Она долго не унывала, или старалась, во всяком случае, пожимая плечами и неловко оправдывая своего угрюмого старика-компаньона, видно, привыкшая к его беспристрастности, граничащей с настоящей жестокостью. Клара и вправду провела с Доктором чёрт знает сколько времени. Псай саркастически хмыкал на виноватые попытки девушки потушить полыхающие молнии неприязни между ним и таймлордом. А потом отворачивался, стараясь не думать о том, что сам только что сказал ей.
В этом случае «чёрт знает сколько» вдруг стало для него непозволительно огромной величиной.
– Ты удалил воспоминания о своих друзьях?
– О друзьях, обо всех, кто мне помогал, о семье…
– О семье?
Она слушала Псая, затаив дыхание, словно боялась пропустить хоть одну деталь его невесёлой истории. И чистый взгляд, до того ярко-ярко сиявший дерзкой искрой, засветился в тот раз по-другому. В нём горькой смесью перемешались все чувства разом: непонимание, сочувствие, тревога и ещё много того, что хотелось, но не получалось прочесть.
Её глаза сверкали всегда так свежо, что было трудно пройти мимо, не задержавшись хоть на мгновение. Они врезались прямиком в память – полупустой лист, который был бы у Псая ещё белее, не перемажь его серыми кляксами дни беспросветного существования в тюрьме.

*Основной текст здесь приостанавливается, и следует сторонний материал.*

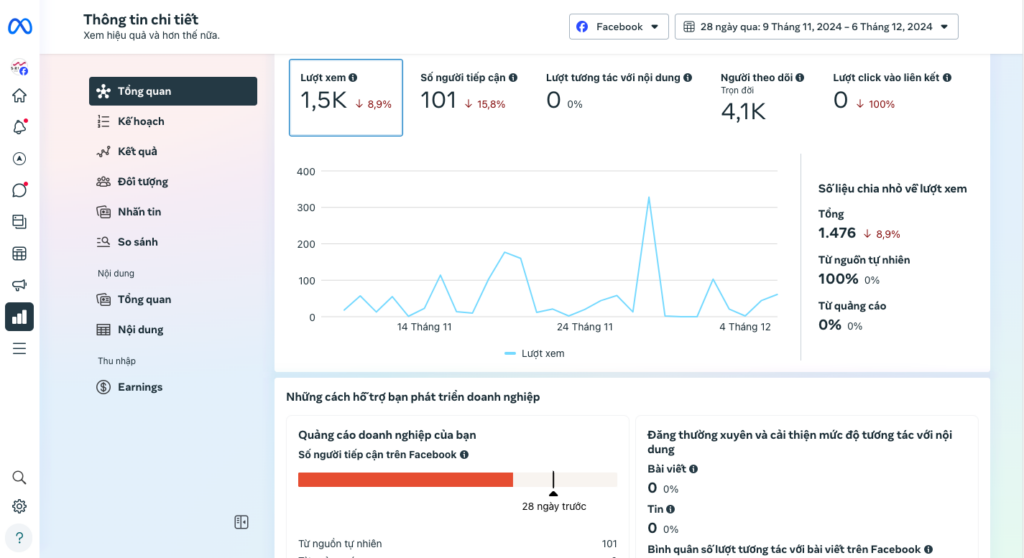Select the Số người tiếp cận metric card
Screen dimensions: 1024x558
469,97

Тогда этот взгляд стал его первым светлым пятном в грязном и мрачном беспорядке его жёсткого диска.
Воспоминанием, которое Псай ни за что не осмелился бы стереть.

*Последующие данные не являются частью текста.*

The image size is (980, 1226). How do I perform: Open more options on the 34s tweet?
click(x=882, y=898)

Потому что таких же, как у неё, живых глаз точно никогда не будет у человека-компьютера.
– Конечно.
– Как ты решился на это?
– Не знаю. Должно быть, я их любил.
Он не врал ей или, по крайней мере, так думал, потому что сам был ни в чём не уверен. Псай вправду пытался: множество раз закрывал глаза, прислушивался к едва ощутимому поскрипыванию винчестера и разочарованно вздыхал, в очередной раз говоря себе, что всё бесполезно – данные о его прошлом были стёрты напрочь, бесповоротно.

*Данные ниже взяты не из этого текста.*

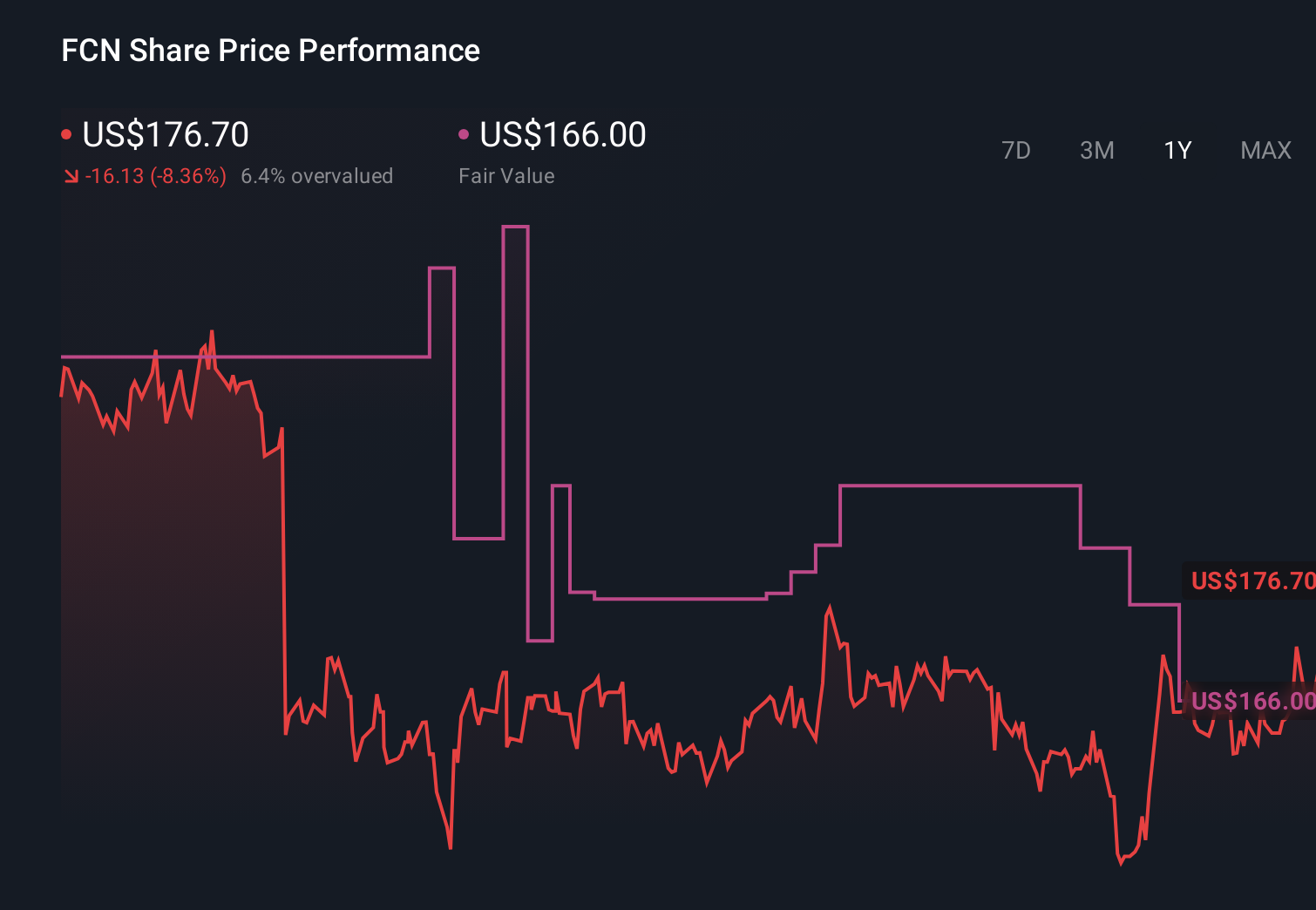Toggle the share price series via its legend
The height and width of the screenshot is (910, 1316).
point(166,135)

И даже пока живое сердце, у которого он искал последнюю надежду, встречало его лишь пустотой. Ни отголоска, ни единой ассоциации, ни слабого эха чувств, когда с губ слетали простые слова про родителей и друзей.
Только глушь.
Оно яростно заклокотало лишь тогда, когда Псай услышал испуганный крик с другого конца коридора.
С того мгновения он больше не помнил себя; руки сами нащупали провод для подключения, а голос сделался неожиданно громким и твёрдым в неистовом призыве ищейки к самому себе. Ему, кажется, теперь вовсе не было страшно, а в голове всё шумело от резкого наплыва адреналина.
В этот раз вместо того, чтобы удалить свои воспоминания вновь, Псай загрузил в себя чужие – преступные, полные страха, бегства и вины, что было, пожалуй, самым главным. Ведь только на неё можно было приманить монстра, что питался рассудком.
Он не хотел погибать, ещё меньше – превращаться в умалишённую куклу. Но позволить умереть Кларе оказалось куда труднее.
– Когда перед тобой проносится вся твоя жизнь, ты видишь людей, которых любишь. Людей, которым ты нужен.
Кричать эти слова сквозь гул широких тоннелей было ещё труднее, чем шагать вперёд – всё ближе к чудовищу. Ближе к концу. Но у Клары больше не будет возможности услышать самого главного. У Псая – сказать.
Только отчего-то в самый последний момент его решимость на секунду гаснет.
– Я не вижу никого.
Кроме лица, что так искренне ему улыбалось.